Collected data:
Segment Open

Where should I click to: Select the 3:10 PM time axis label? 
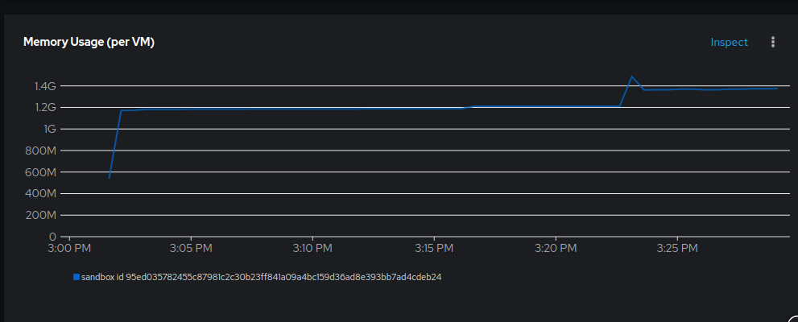[313, 248]
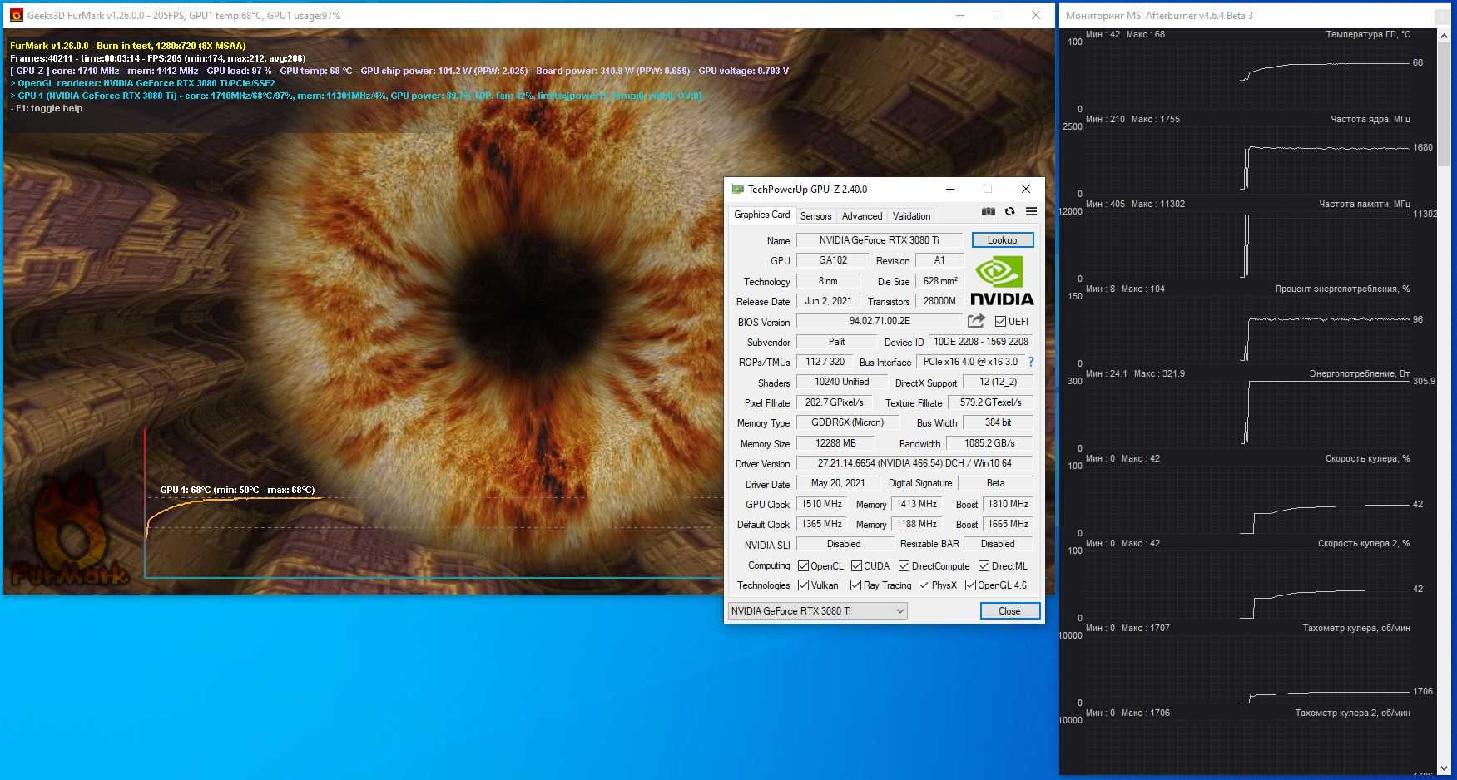The image size is (1457, 780).
Task: Click the GPU-Z screenshot camera icon
Action: (x=988, y=212)
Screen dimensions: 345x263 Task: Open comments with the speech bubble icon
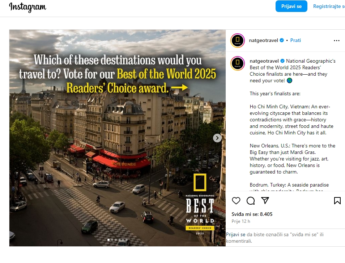(251, 201)
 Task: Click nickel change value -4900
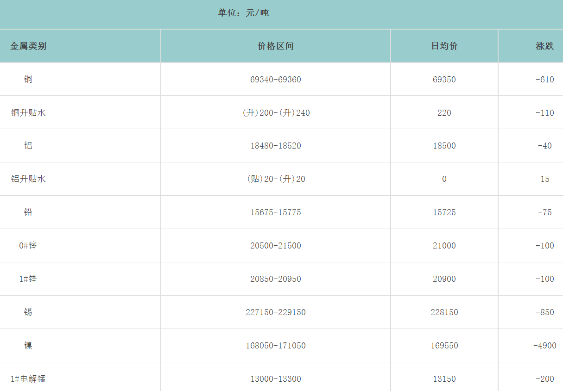(x=544, y=346)
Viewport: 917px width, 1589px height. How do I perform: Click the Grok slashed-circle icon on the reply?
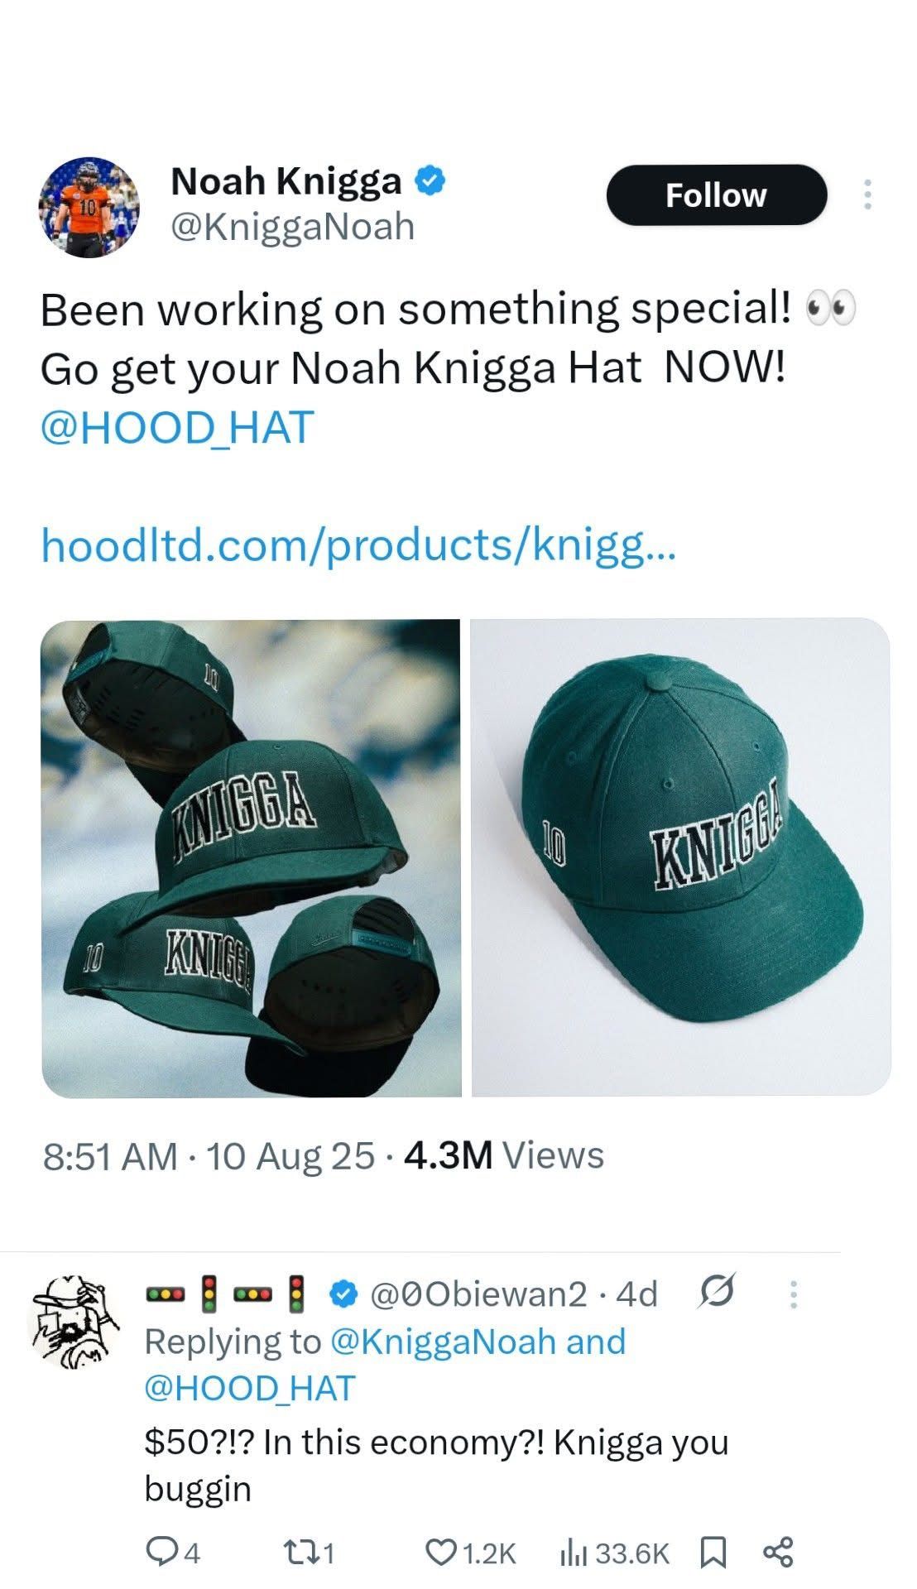click(717, 1293)
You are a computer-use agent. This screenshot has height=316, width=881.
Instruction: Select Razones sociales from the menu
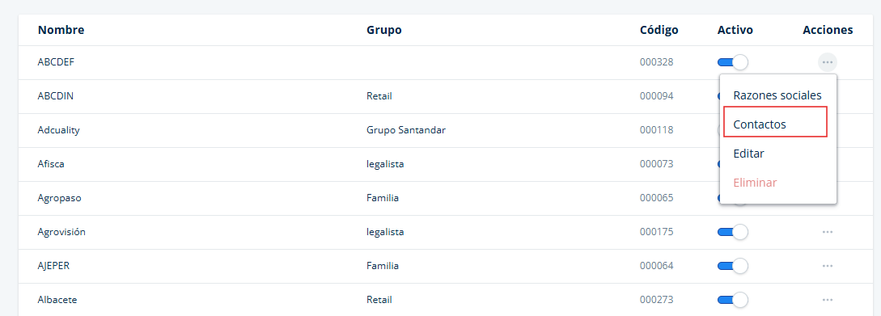(777, 95)
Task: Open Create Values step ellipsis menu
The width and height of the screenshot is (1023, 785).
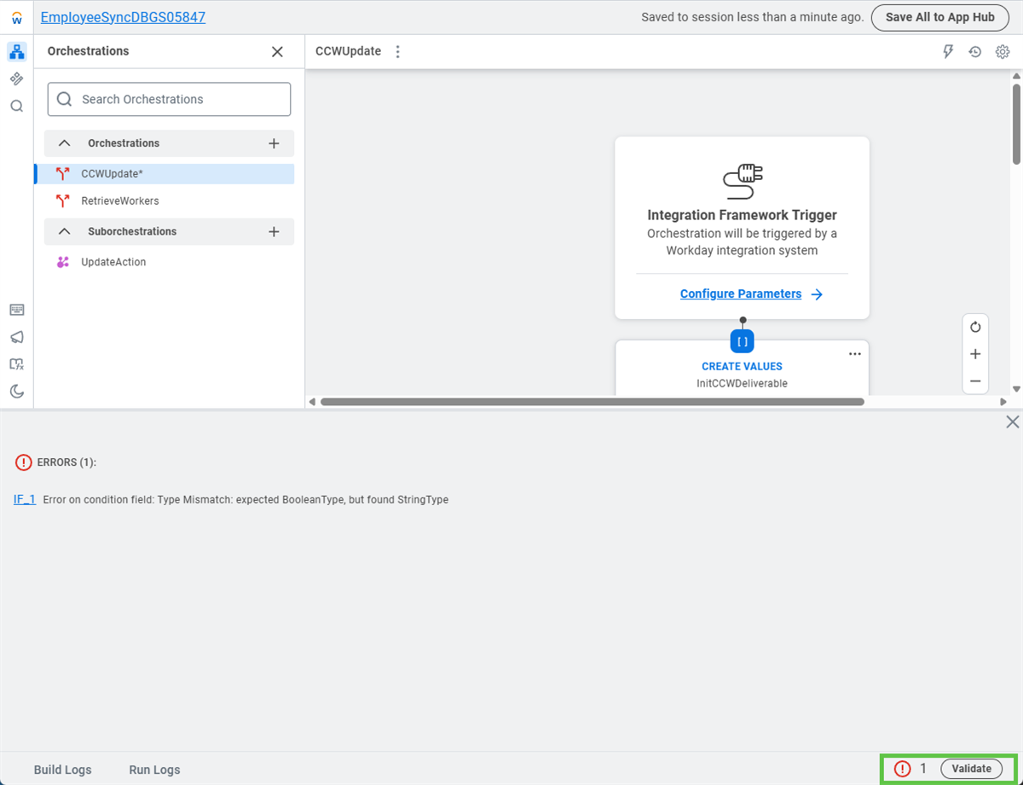Action: click(x=855, y=354)
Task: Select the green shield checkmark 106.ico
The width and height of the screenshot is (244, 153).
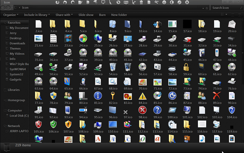Action: pos(53,124)
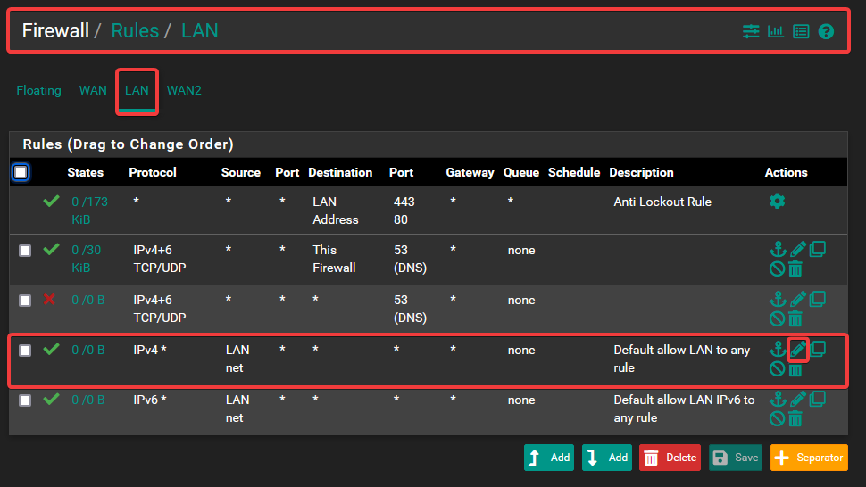Edit the Default allow LAN to any rule
Image resolution: width=866 pixels, height=487 pixels.
(798, 349)
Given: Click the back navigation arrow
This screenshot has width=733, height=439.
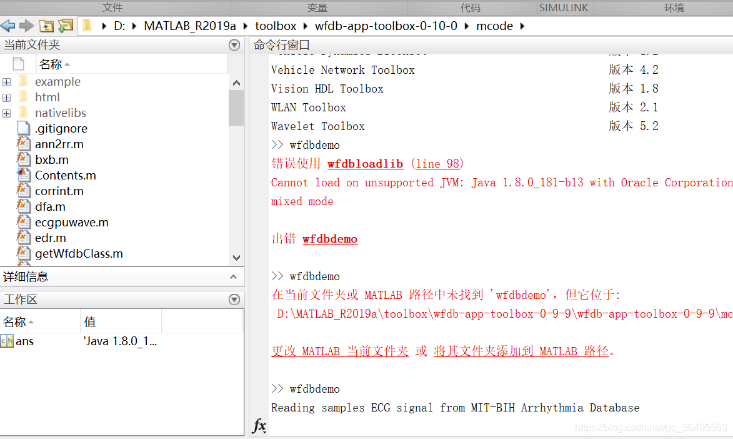Looking at the screenshot, I should point(9,26).
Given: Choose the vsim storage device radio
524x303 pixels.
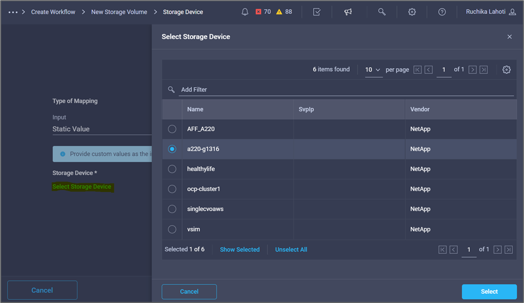Looking at the screenshot, I should pyautogui.click(x=172, y=229).
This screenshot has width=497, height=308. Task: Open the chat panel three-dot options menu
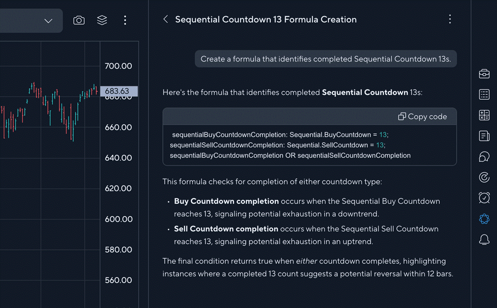450,19
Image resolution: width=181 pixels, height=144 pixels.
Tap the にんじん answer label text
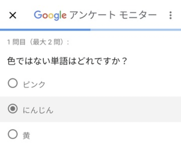pyautogui.click(x=38, y=110)
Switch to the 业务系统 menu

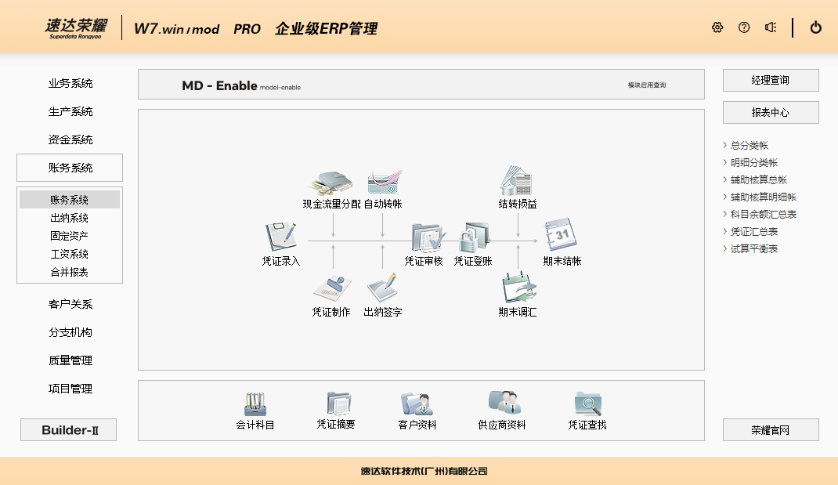tap(70, 83)
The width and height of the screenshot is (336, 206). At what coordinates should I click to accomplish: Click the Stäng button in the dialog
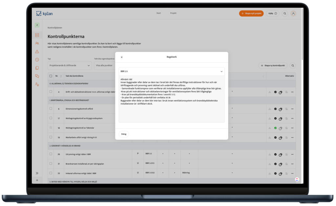pos(124,134)
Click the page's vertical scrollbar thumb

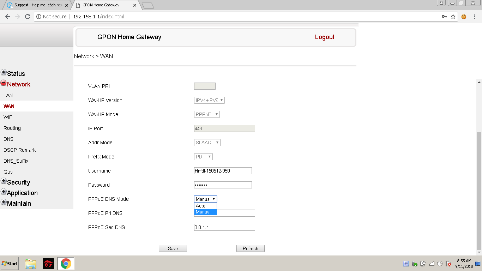click(x=479, y=191)

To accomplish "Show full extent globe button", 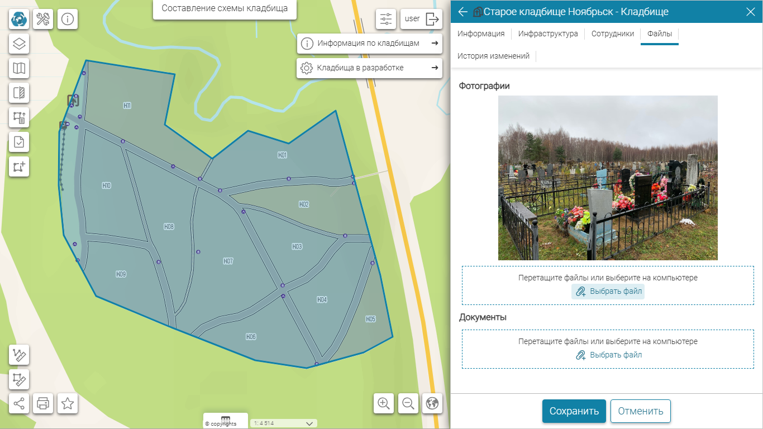I will 432,403.
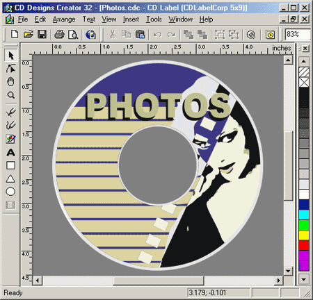Click the Print toolbar icon
The height and width of the screenshot is (300, 313).
[59, 35]

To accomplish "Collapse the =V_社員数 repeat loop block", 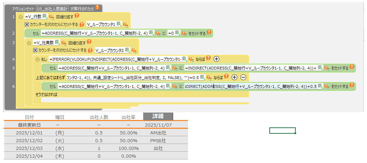I will 29,43.
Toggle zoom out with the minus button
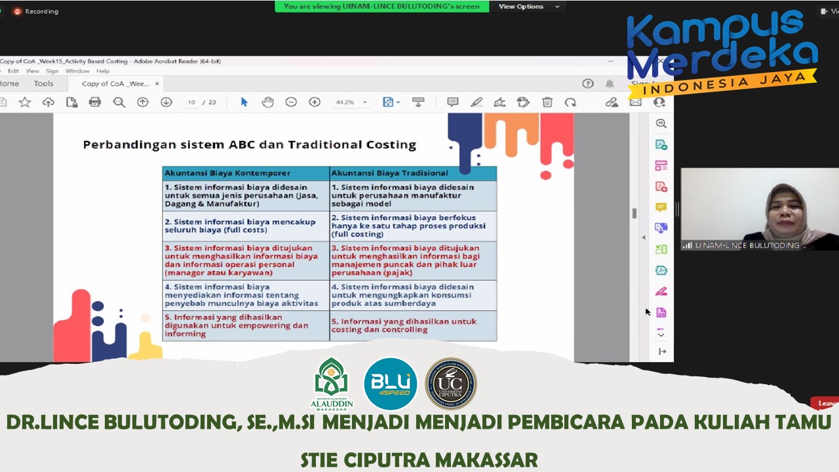Screen dimensions: 839x472 pos(291,102)
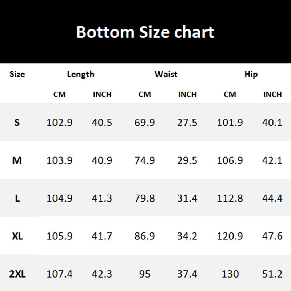The image size is (291, 291).
Task: Click the 74.9 waist value for M
Action: tap(144, 160)
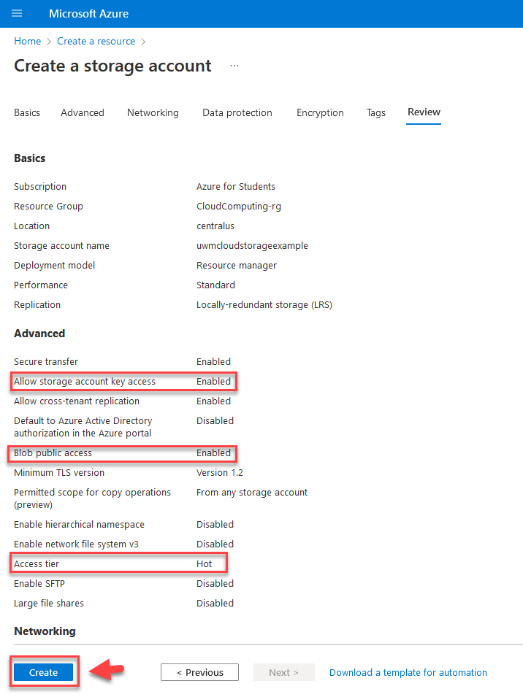
Task: Click the blue Create button
Action: (44, 673)
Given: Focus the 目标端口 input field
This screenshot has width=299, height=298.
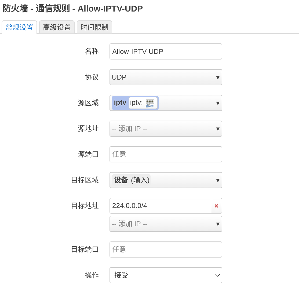Looking at the screenshot, I should [x=166, y=249].
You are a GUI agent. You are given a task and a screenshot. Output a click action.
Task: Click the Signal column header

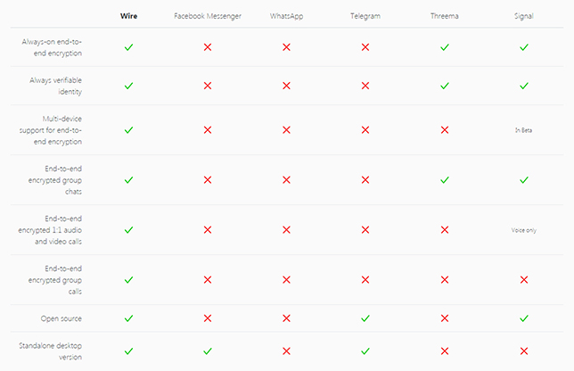pyautogui.click(x=524, y=16)
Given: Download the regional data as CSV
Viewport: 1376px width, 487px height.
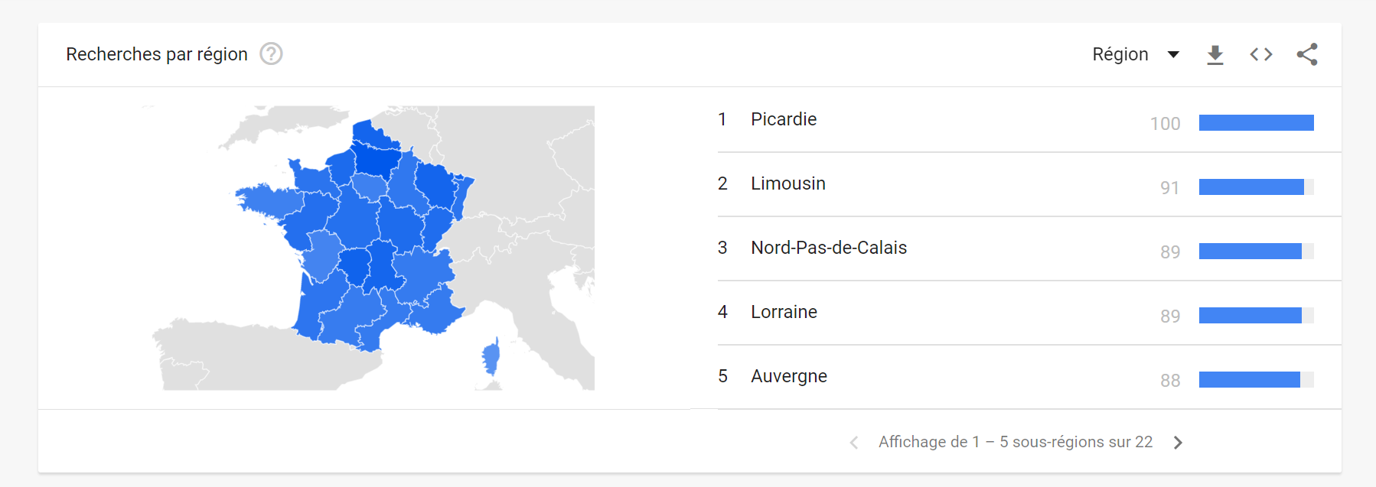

Segment Closed

PROBLEM STATEMENT »
Show the lines above that have the word "agent".

ANSWER TO THE EXERCISE »
You are a computer-use agent. This screenshot has height=316, width=881.
You are a GUI agent. You are given a task and a screenshot. Output a click action.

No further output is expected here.